Content starts

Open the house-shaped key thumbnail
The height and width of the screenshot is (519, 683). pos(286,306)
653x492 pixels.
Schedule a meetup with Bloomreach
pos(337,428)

Content ends

§ **What the task requires**
Write out the whole listing verbatim.

§ **Written solution**
Open the house-shaped key thumbnail
The height and width of the screenshot is (519, 683). pos(286,306)
653x492 pixels.
Schedule a meetup with Bloomreach
pos(337,428)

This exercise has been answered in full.